個人サークル「レトルト工房」のブログです。現代科学の最後尾を独走中です。

一日一星 No.0053「羽衣」『宇宙のあいさつ』

冒頭と最後の一節は、謡曲「羽衣」からの引用で、さらに遡ると万葉集が元ネタらしい。こういう過去の文献に、未来人やら宇宙人を思わせる記述があるのは、ロマンと言うかセンス・オブ・ワンダーが感じられる。と同時にオカルト雑誌の記事にありがちな胡散臭さも感じられる。この話から、縄文時代の宇宙服っぽい遮光器土偶とか、ピラミッドパワーとか、ナスカの地上絵とか、大洗のうつろ舟伝説を思い出した。
一人称の、女性が主人公の作品。天女が主人公なので当然と言えば当然だが。星新一の作品の中では、一人称の女性主人公の作品はどれくらいの割合で存在するのか?
バーチャルな娯楽に飽き足らない主人公が、大金をかけてまでして求めていたのは何だったのか?
「あたしは時の扉を自分で押しあけ、過去そのものに触れてみたいの。
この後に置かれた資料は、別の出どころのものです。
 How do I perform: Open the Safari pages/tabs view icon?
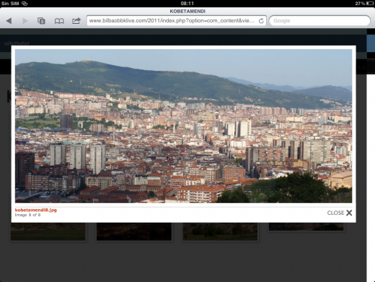(41, 21)
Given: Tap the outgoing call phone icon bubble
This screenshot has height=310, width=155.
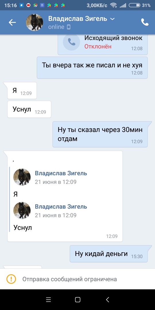Looking at the screenshot, I should 71,42.
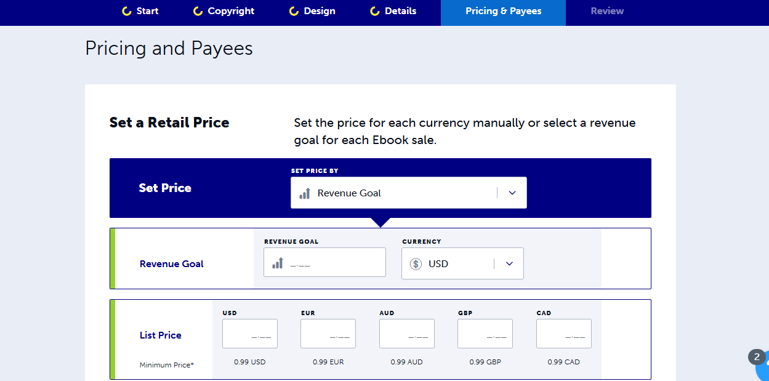Click the bar chart icon in Set Price selector
Viewport: 769px width, 381px height.
tap(304, 193)
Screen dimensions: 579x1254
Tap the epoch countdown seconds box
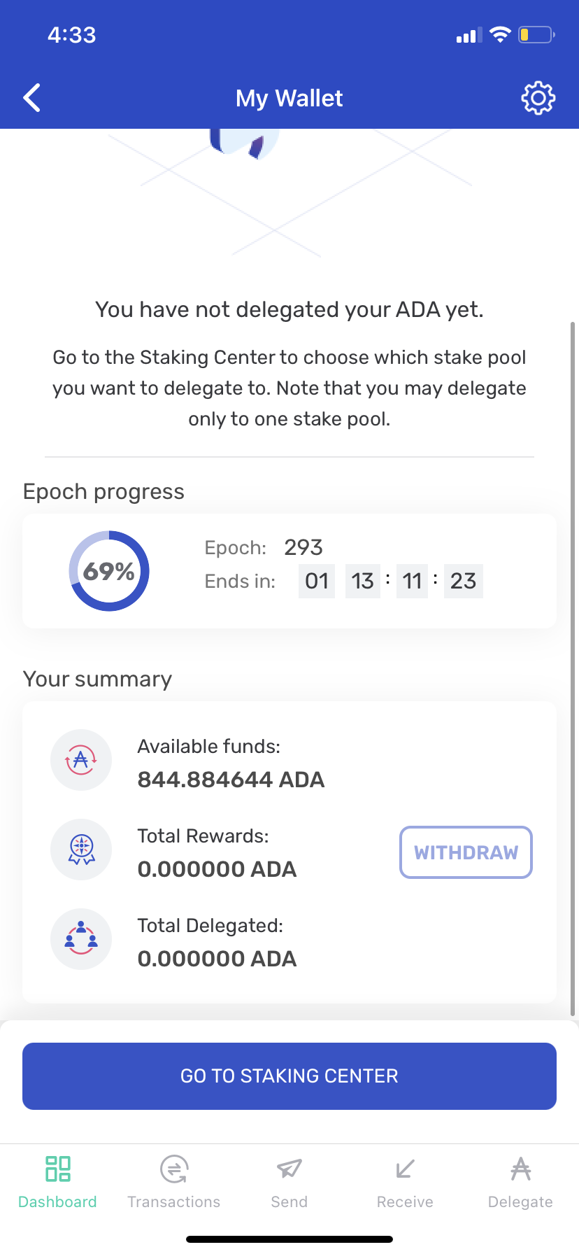pos(463,581)
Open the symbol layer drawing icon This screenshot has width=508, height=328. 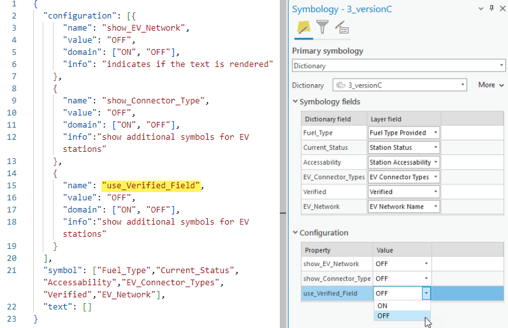coord(342,27)
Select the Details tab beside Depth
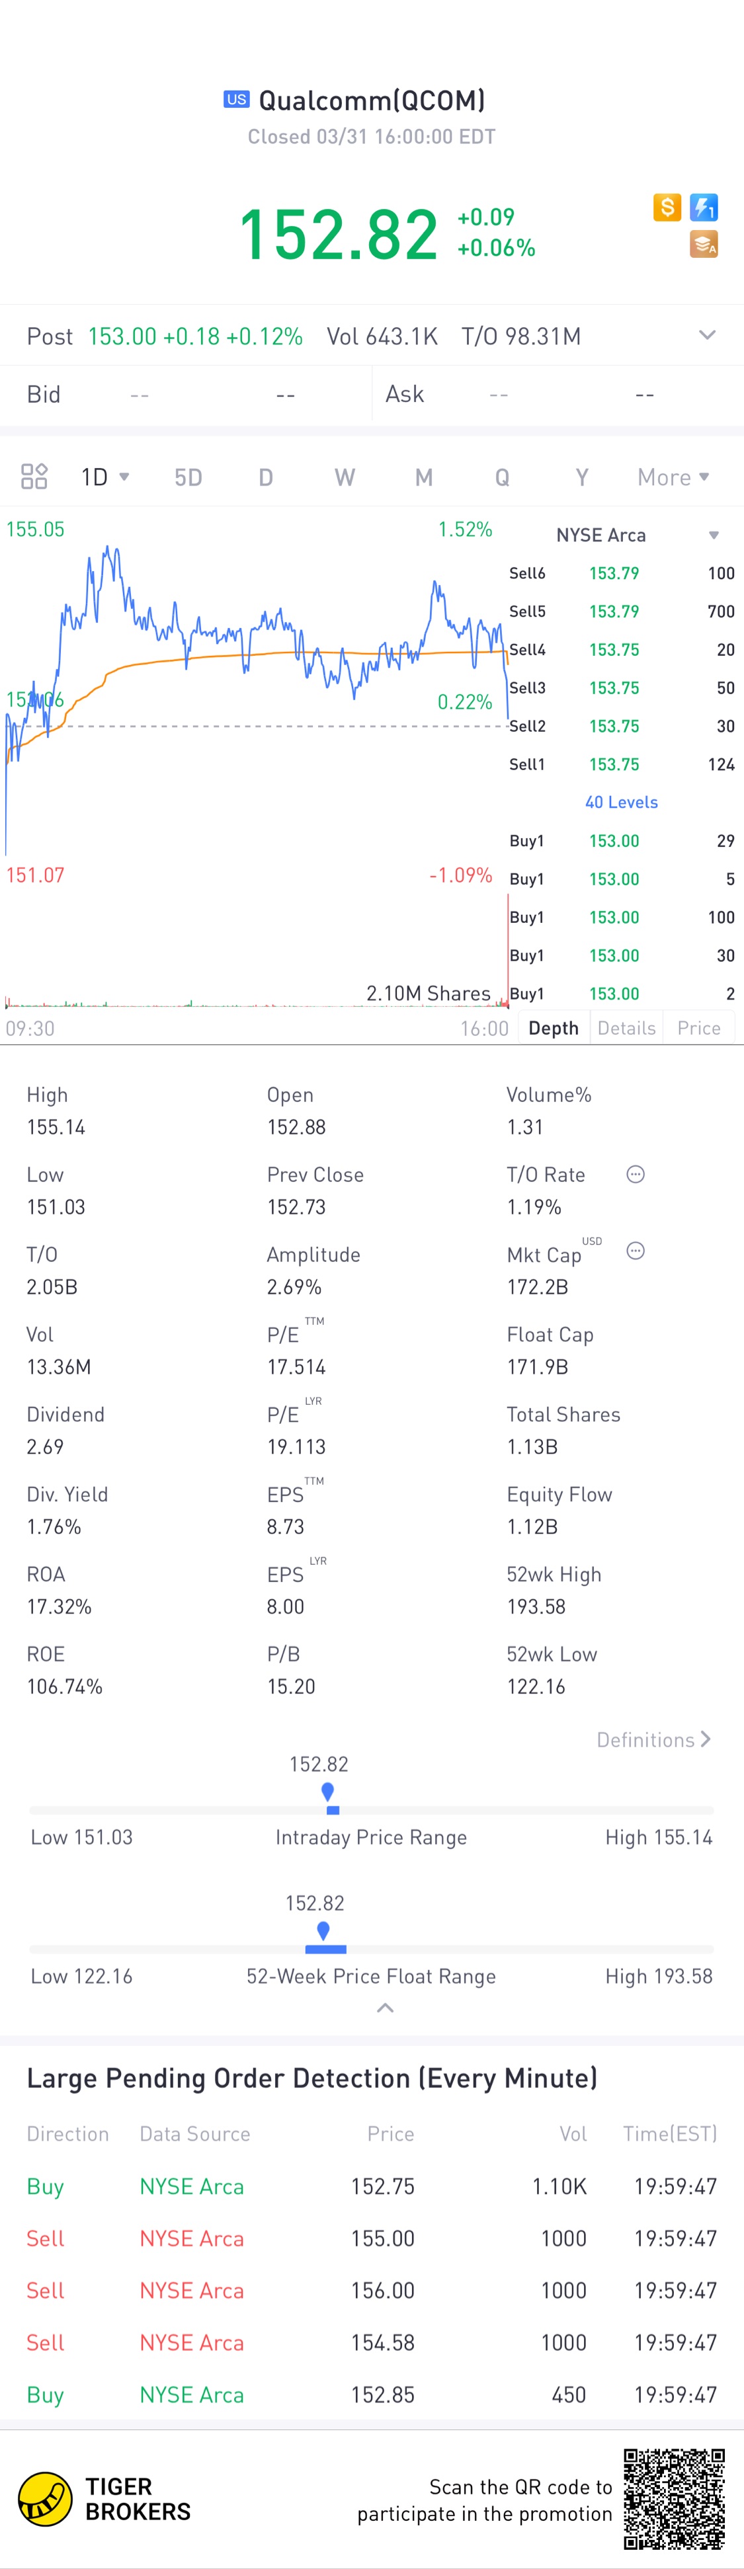The image size is (744, 2569). pos(626,1028)
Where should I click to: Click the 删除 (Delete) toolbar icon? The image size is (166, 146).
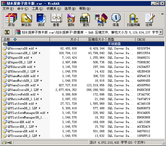71,20
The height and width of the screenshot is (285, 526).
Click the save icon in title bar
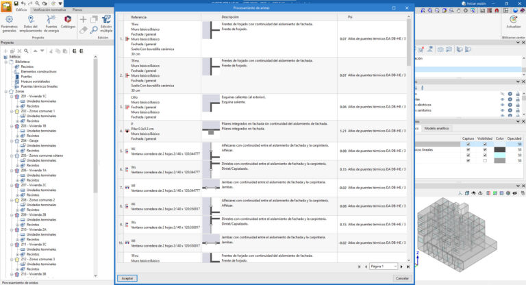pos(16,3)
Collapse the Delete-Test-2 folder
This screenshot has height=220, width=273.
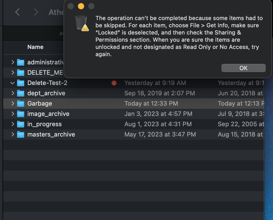tap(12, 83)
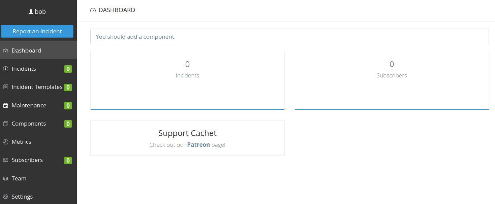Click the Metrics pie chart icon
495x204 pixels.
5,142

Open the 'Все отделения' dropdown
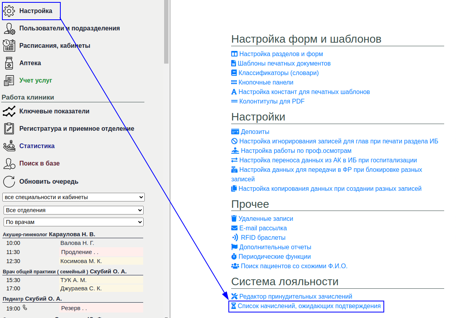[74, 210]
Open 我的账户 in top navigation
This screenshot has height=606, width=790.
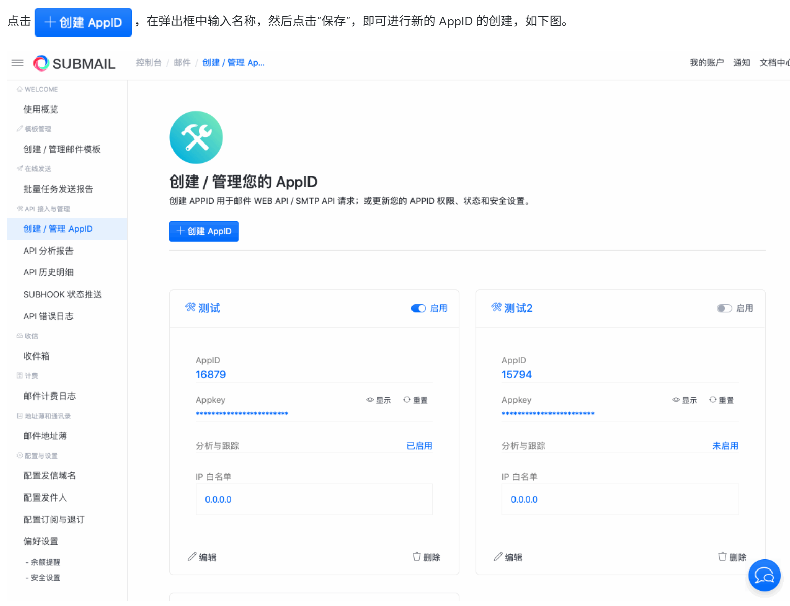pyautogui.click(x=706, y=63)
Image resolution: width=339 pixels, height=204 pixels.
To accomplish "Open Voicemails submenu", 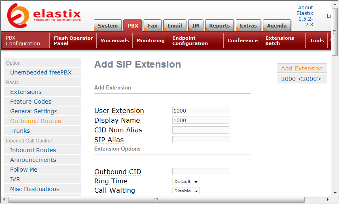I will pos(114,40).
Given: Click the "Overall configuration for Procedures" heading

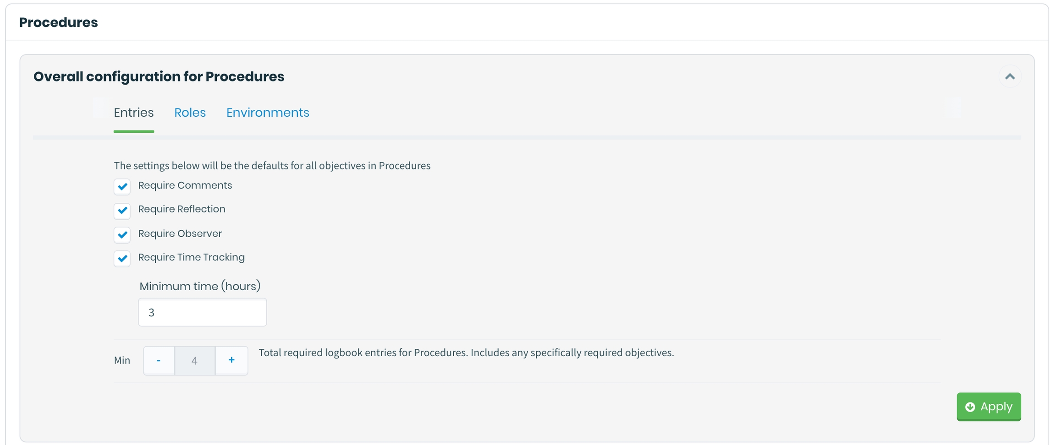Looking at the screenshot, I should [x=159, y=76].
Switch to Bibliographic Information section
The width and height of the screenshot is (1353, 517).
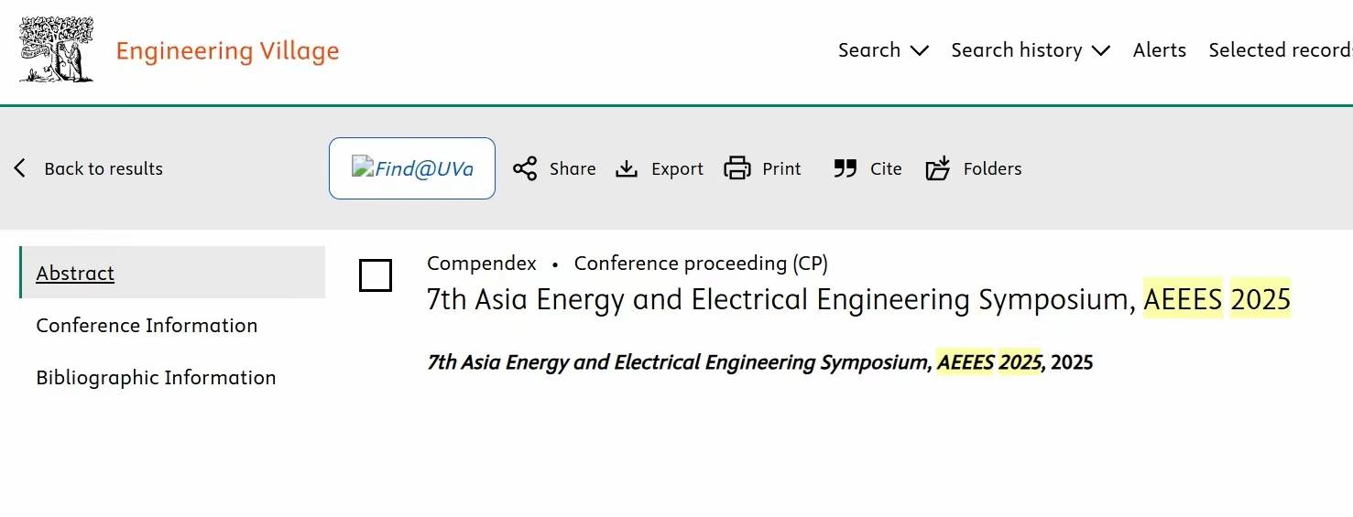coord(156,378)
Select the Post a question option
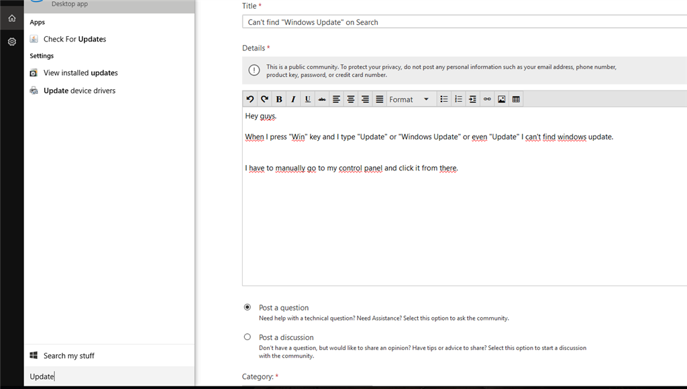687x389 pixels. point(248,307)
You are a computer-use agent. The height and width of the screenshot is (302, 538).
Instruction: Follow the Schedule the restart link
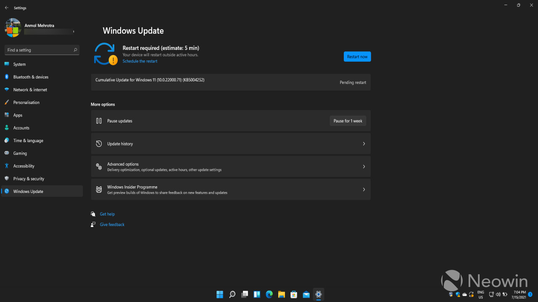[x=140, y=61]
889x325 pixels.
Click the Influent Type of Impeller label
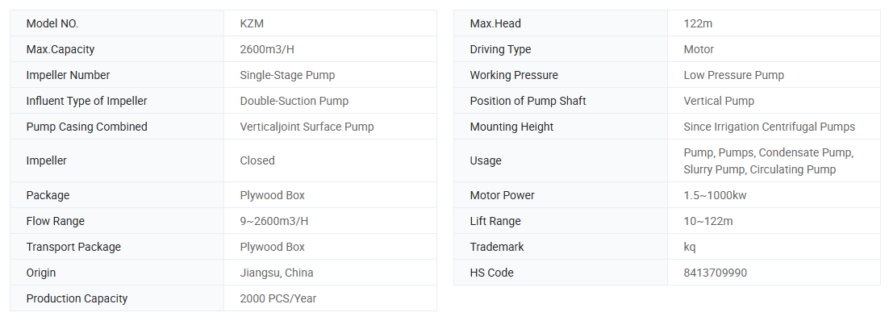point(86,101)

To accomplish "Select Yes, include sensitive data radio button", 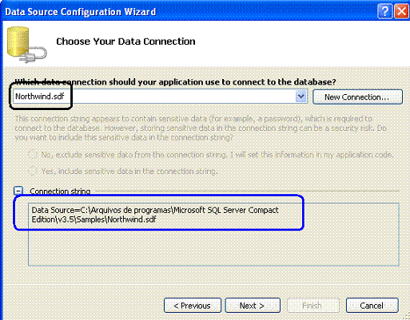I will pos(32,171).
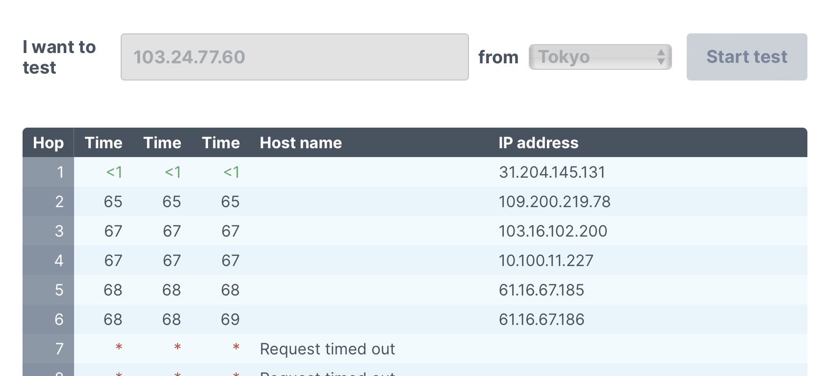Screen dimensions: 828x376
Task: Select the first Time column header
Action: pos(104,143)
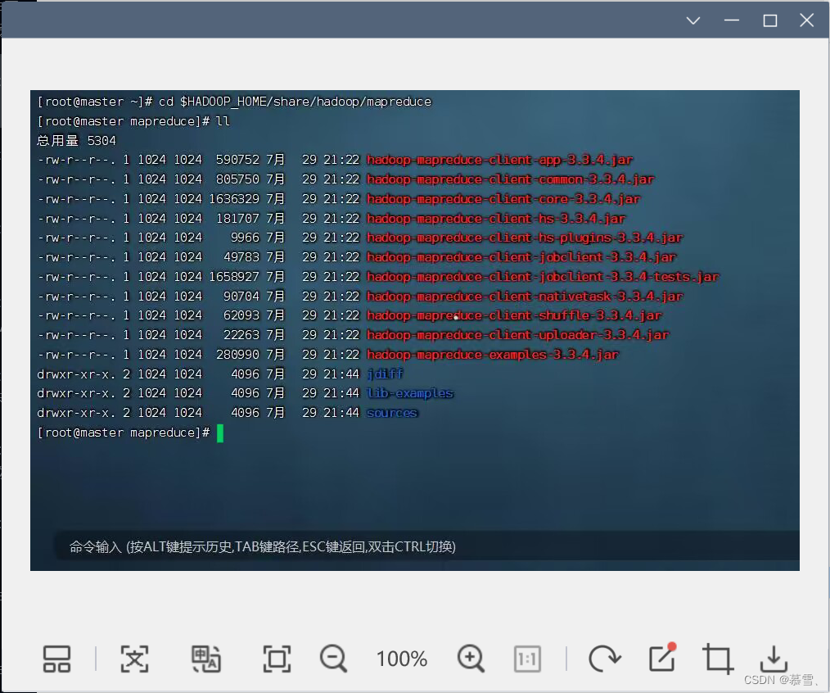Open the jdiff directory entry
Image resolution: width=830 pixels, height=693 pixels.
point(385,374)
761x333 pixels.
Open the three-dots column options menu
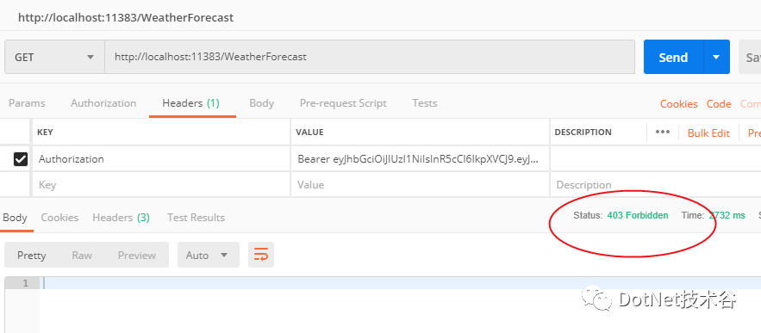tap(663, 132)
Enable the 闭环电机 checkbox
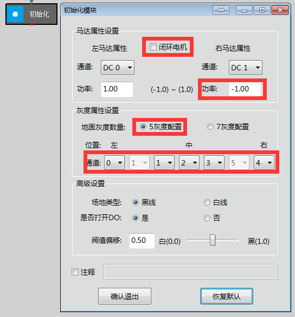 [153, 47]
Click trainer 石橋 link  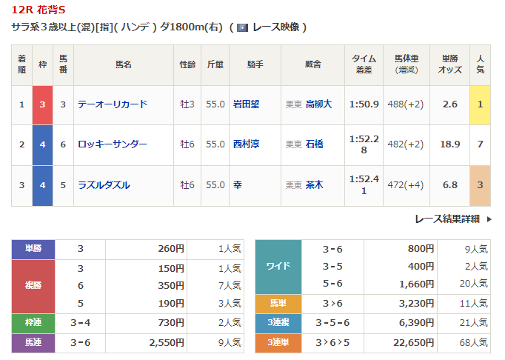(x=315, y=144)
」
「過去を肌で感じることができさえすれば、後悔はしないわ。」
と言うセリフから、リアルなものへの渇望が感じられる。最後の方で、彼女の住む未来世界が、地球環境の崩壊後に生き残った人達が再建した世界であることが明かされる。
彼女はこのわずかな時間で、求めていたものを得られたのだろうか。